Depois de quase um mês de negociações, o governo anunciou oficialmente na quarta-feira (27) o pacote de corte de gastos para tentar dar sustentabilidade ao novo arcabouço fiscal, mas surpreendeu o mercado ao comunicar também a ampliação da isenção do Imposto de Renda (IR) para quem ganha até R$ 5 mil. A notícia, antecipada pelo Valor, fez o dólar e os juros futuros dispararem ao longo do dia de ontem. A reação do mercado, contudo, não mudou os planos.

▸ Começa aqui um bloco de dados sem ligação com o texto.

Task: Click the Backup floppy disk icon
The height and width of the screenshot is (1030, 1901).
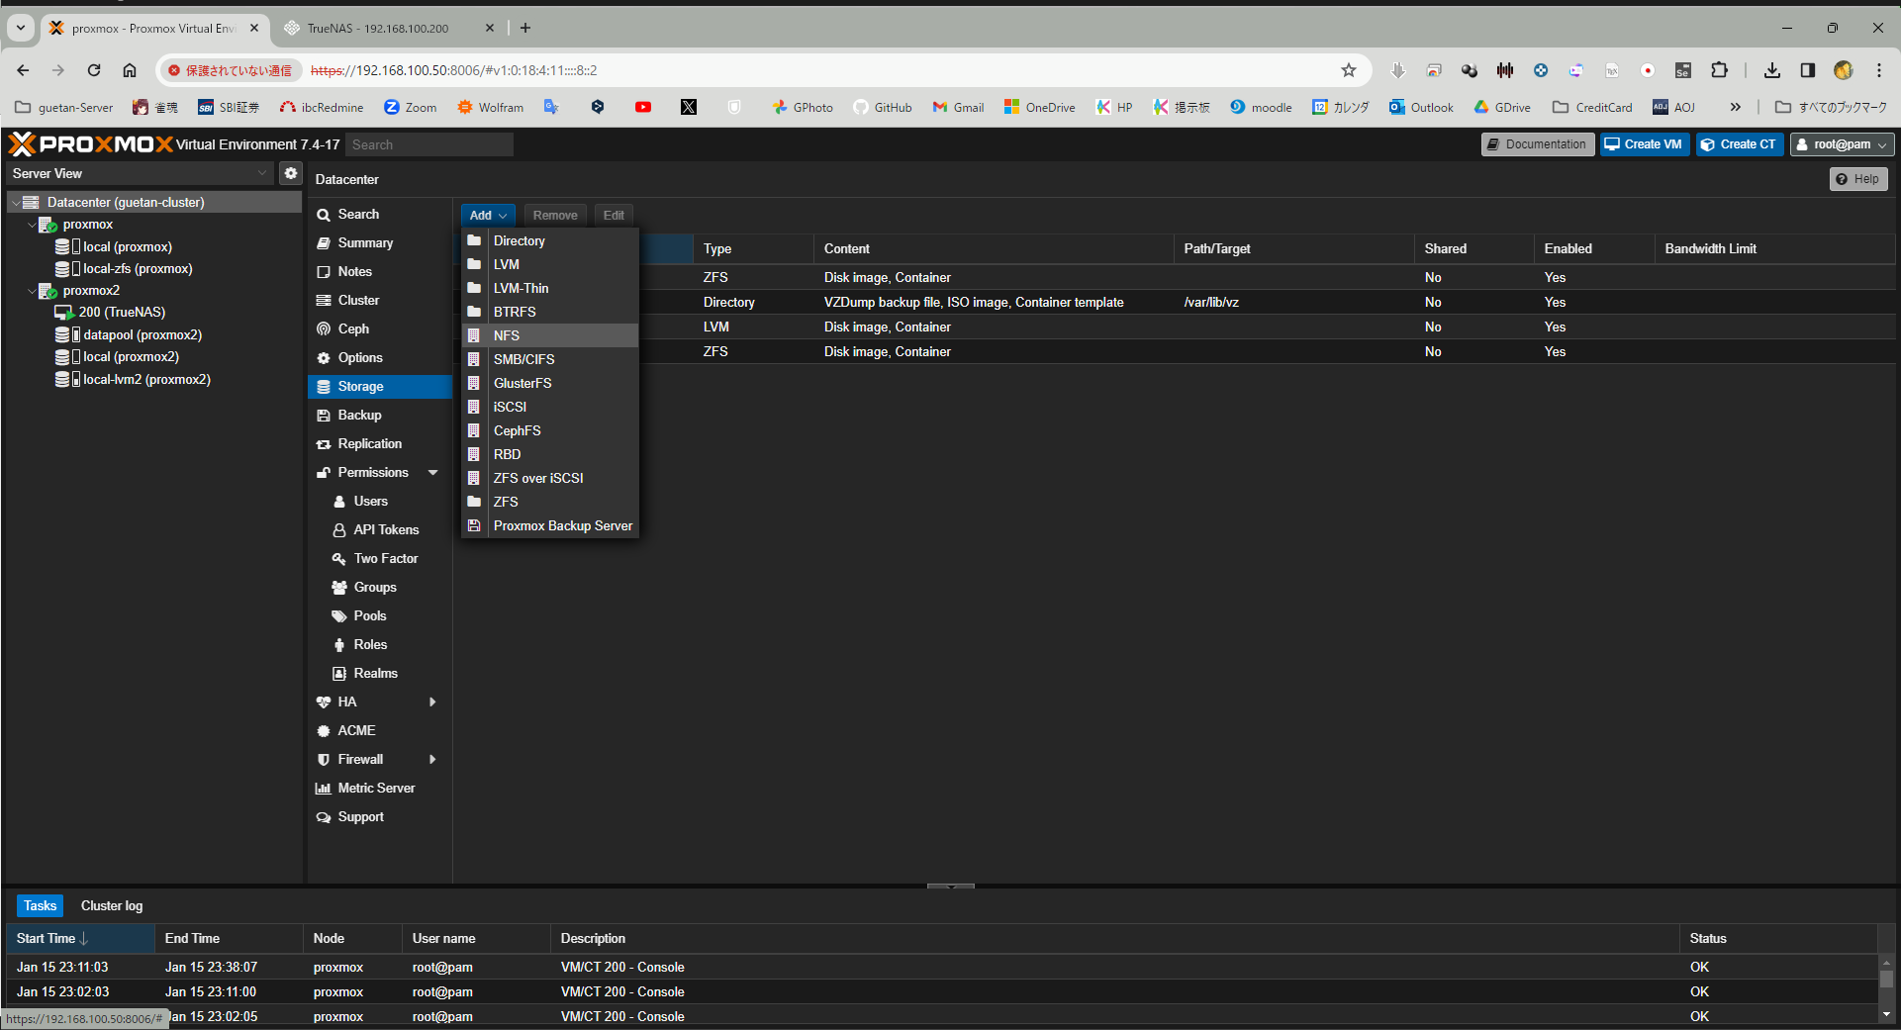Action: pos(324,416)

O anúncio da isenção entrou como um contraponto às medidas impopulares do pacote de ajuste, que, segundo o governo, terá um impacto de R$ 70 bilhões até 2026. O presidente da Câmara dos Deputados, Arthur Lira (PP-AL), e do Senado, Rodrigo Pacheco (PSD-MG), já afirmaram que a intenção é aprovar o pacote no Congresso ainda neste ano. Assim, parte das mudanças já produziria efeitos a partir de 2025. Lira convocará sessões de segunda-feira a sexta-feira para tentar votar a medida ainda em dezembro.
Em pronunciamento de 7 minutos e 18 segundos em rede nacional de televisão e rádio, o ministro da Fazenda, Fernando Haddad, confirmou que o salário mínimo continuará crescendo acima da inflação, mas com o mesmo teto do novo arcabouço fiscal, o que significa um reajuste real de até 2,5% ao ano. Hoje, não há limite, e o piso varia conforme a inflação do ano anterior e o crescimento da economia de dois anos anteriores.
O piso salarial dita os gastos do governo com a maior parte das aposentadorias e pensões, além do Benefício de Prestação Continuada (BPC), abono e seguro-desemprego. Por isso, a equipe econômica avalia que essa medida será importante para segurar o crescimento das despesas obrigatórias. Ela entrou como uma alternativa à ideia inicial de limitar todos os gastos do governo à trava de alta real de 2,5%.
Ainda assim, a limitação do crescimento do salário mínimo é uma medida considerada impopular por parte do governo. Por isso, foi incluída junto ao anúncio do pacote de corte de gastos a isenção do IR, uma promessa de campanha do presidente Luiz Inácio Lula da Silva e com forte apelo entre os mais pobres e parte da classe média.
O governo propõe aumentar a faixa de isenção do IR dos atuais R$ 2.824 para R$ 5 mil. A Fazenda estima que a ampliação teria impacto fiscal de R$ 35 bilhões, segundo fontes. Já a Associação Nacional dos Auditores Fiscais da Receita Federal do Brasil (Unafisco Nacional) estima custo de cerca de R$ 45 bilhões a R$ 50 bilhões por ano.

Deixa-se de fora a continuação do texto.